Cool, much appreciated.
Seems like the symbol parser for haxe is the cause. There are many different parsers in the /tagmanager directory. Where do they come from? The ActionScript parser e.g. uses some regex and recognizes function scopes quite good at least. The haxe parser does without regex and misses all private functions e.g. Is there some documentation for writing a tagmanager parser somewhere?
-- Mockey
On Mon, 13 Jul 2009 02:52:54 +0200, Andreas wrote:
On Thu, 9 Jul 2009 16:25:09 +0200 Enrico Tröger enrico.troeger@uvena.de wrote:
Well, parse_cpp_function_at_line() *should* actually work with haxe then at first glance. Maybe symbols_get_current_function does something wrong? I'll try to debug it ...
Cool, much appreciated.
Seems like the symbol parser for haxe is the cause. There are many different parsers in the /tagmanager directory.
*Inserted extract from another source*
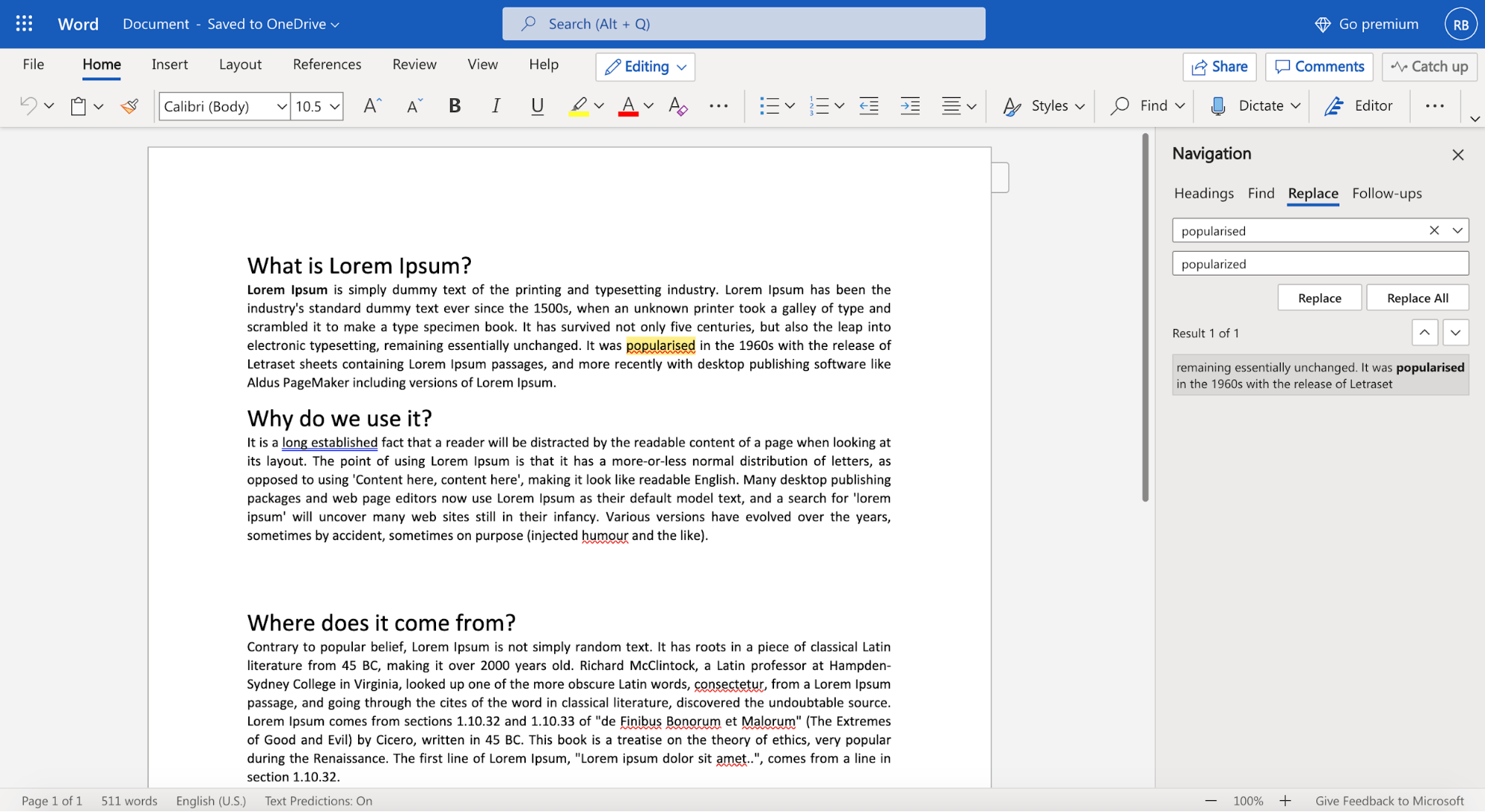The height and width of the screenshot is (812, 1485).
Task: Click the Underline formatting icon
Action: 537,105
Where do they come from?
Almost all are identical (minus a few different header includes and other very minor changes) with the parsers from the Ctags project (http://ctags.sourceforge.net).
The ActionScript parser e.g. uses some regex and recognizes function scopes quite good at least. The haxe parser does without regex and misses all private functions e.g.
There are two types of parsers: regex based parsers which parse each line of the file on its own and apply regular expressions to find symbols. An example for this is the PHP parser (and the Actionscript parser you mentioned). While this is pretty easy to implement, it is also not completely accurate in some cases but this depends on the language. E.g. for PHP it works pretty fine except when you have multiline comments which contain the keyword 'function', e.g. /* some test * function foo_bar is commented out because it doesn't work */ then the parser will find 'foo_bar' as a PHP function because the regex matches. And there is no easy way to get rid of this mistake because the regex based parsing is done line by line without any state information of previous lines. That is, the parser doesn't know there is an open multi line line comment when it sees the line " * function foo_bar ...".
The other type of parsers are more complex, they parse the file either character by character or also line by line but then keep state information of previous lines to detect and properly handle multi line comments or wrapped lines or whatever.
To summarise it, regex based parsers are probably easier to implement but are also more likely to produce wrong results due to less information they have about the parsed line.
Is there some documentation for writing a tagmanager parser somewhere?
On the Ctags project website I found http://ctags.sourceforge.net/EXTENDING.html.
Regards, Enrico
On Tue, 14 Jul 2009 21:19:34 +0200 Enrico Tröger enrico.troeger@uvena.de wrote:
On the Ctags project website I found http://ctags.sourceforge.net/EXTENDING.html.
Thanks for the detailed information. Will look into it.